Rezension

Sehr interessant, "Neuland" für mich

Belfast Central - A. K. Amherst

Belfast Central
von A. K. Amherst

Bewertet mit 5 Sternen

Nordirland - bei mir bisher ein "weißer Fleck"

Ich muss zugeben: mein bisheriges Wissen über Nordirland könnte man gut und gern als „minimalistisch“ bezeichnen – Teil von Großbritannien, Hauptstadt Belfast, religiöse  Auseinandersetzungen zwischen Katholiken und Protestanten mit vielen Toten und Verletzten, IRA – jetzt etwas Entspannung im Konflikt – aber das war's schon...

A.K. Amherst hat jedoch in dem spannenden Roman (auf dem Cover steht Thriller) die fiktive Geschichte von Adam und Ryan in einen historischen Kontext gesetzt – und dies in einem Debütroman, der sehr authentisch „rüberkommt“! Der Schreibstil ist flüssig, die

 Länge der Kapitel gut gewählt und der Spannungsbogen wird bis zum Schluss fesselnd aufrechterhalten.

 Erzählt wird in zwei Handlungssträngen in den verschiedenen Zeitebenen: Adam lebt in den 30-er Jahren, Ryan 1993 in Belfast. Ryan arbeitet als Sanitäter und wird bei einem Anschlag auf den Hauptbahnhof von Belfast schwer verletzt, Hilfe erhält er in letzter Sekunde von einem älteren Mann, der aber eigentlich lieber anonym bleiben möchte (ich glaube, es kann verraten werden: es ist Adam). Adam ist Katholik, Ryan Protestant – ein ungeheures Konfliktpotential... Aber mehr sei hier nicht verraten...!

Anhand dieser Personen  (und ihren Familien und Freunden) zeichnet die Autorin ein Bild der Situation in Nordirland, die mich z.T. fassungslos gemacht hat: ich habe nicht gewusst, wie stark der Hass zwischen Katholiken und Protestanten war und ist (wahrscheinlich auch heute noch!),  1993 herrscht ein regelrechter „Krieg“ zwischen den Konfessionsgruppen, angeheizt von der IRA auf der einen (katholischen) Seite und der UDA auf der anderen (protestantischen) Seite. Ich dachte, die „rein“ protestantischen bzw. rein katholischen Wohnviertel wären Teil der Vergangenheit, aber nein... Noch 1993 konnte ein Protestant aus seiner Loge ausgeschlossen werden, wenn er die katholische Taufe seines Neffen besuchte...

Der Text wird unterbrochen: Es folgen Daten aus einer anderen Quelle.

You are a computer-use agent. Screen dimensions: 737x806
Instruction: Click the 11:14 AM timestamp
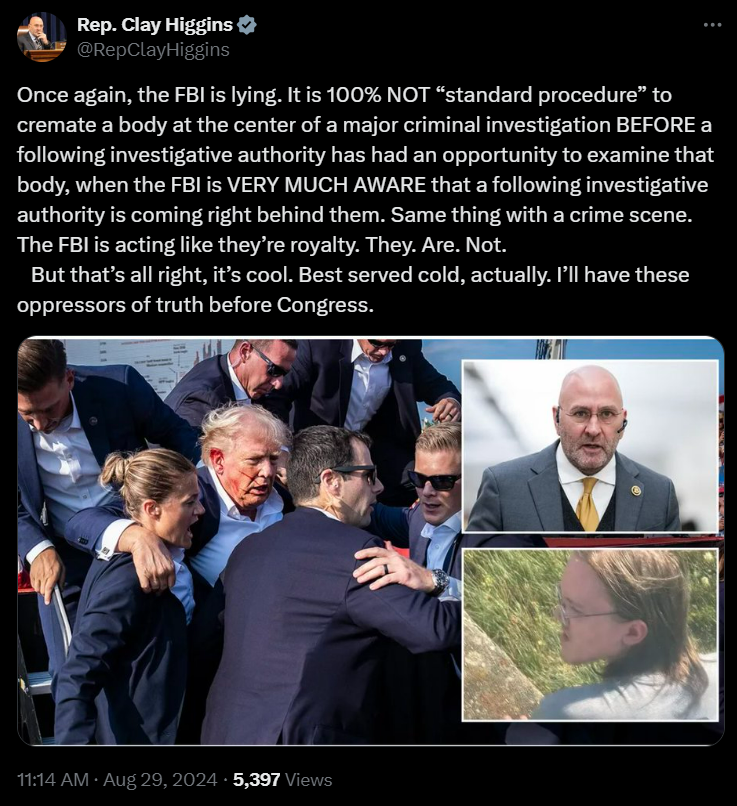coord(53,779)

Geschickt verwebt A.K. Amherst geschichtliche Fakten in die Handlung um Adam und Ryan, wir Leser befinden uns zeitweise mit den beiden auf den Straßen Belfasts. Zwischendurch blitzt aber bei aller Ernsthaftigkeit eine Prise Humor auf, z.B. als der 13-jährige Adam mit seinem Pfarrer feilscht, ob nicht 5 Vater-Unser (statt der vom Pfarrer festgelegten 10) zur Sündenvergebung reichen würden (S.78) oder aber als er – um mit einem protestantischen Mitschüler solidarisch zu sein – dem Religionslehrer einen Brief überreicht „Darin stand in Schreibschrift: Adam Delaney ist ab heute Protestant. Der König.“ (S. 83)

Dieses Buch zeigte mir eine Welt auf, die mir bisher ziemlich unbekannt war, ich musste mich mit neuen (anderen) Ideen, Lebenswelten und -entwürfen auseinandersetzen. Viele der Umstände und Verhältnisse sind mir nun deutlicher und verständlicher geworden, wobei mir dieser Identitäts- und Machtkampf immer noch sehr suspekt erscheint – genau wie auf S. 467 gefragt wird: „Rache? Was hat Rache uns je gebracht – außer Tote?“. Ich hoffe sehr, dass in Nordirland endlich ein stabiler Waffenstillstand einzieht, damit zumindest die nächste Generation friedlich miteinander aufwachsen kann!

 

Ein kleiner „Wermutstropfen“ hat dieses Buch, den ich nicht verschweigen möchte: am Schluss wurden für mich einige – kleinere - Fragen nicht zufriedenstellend geklärt, aber vielleicht gibt es ja eine Fortsetzung?

Da aber dies wirklich die einzige Kritik ist und ich mich zum einen sehr gut unterhalten gefühlt habe und zum anderen „fast nebenbei“ in die Situation Nordirlands eingeführt wurde, kann ich mit guten Gewissen die volle Punktzahl vergeben und eine klare Leseempfehlung aussprechen!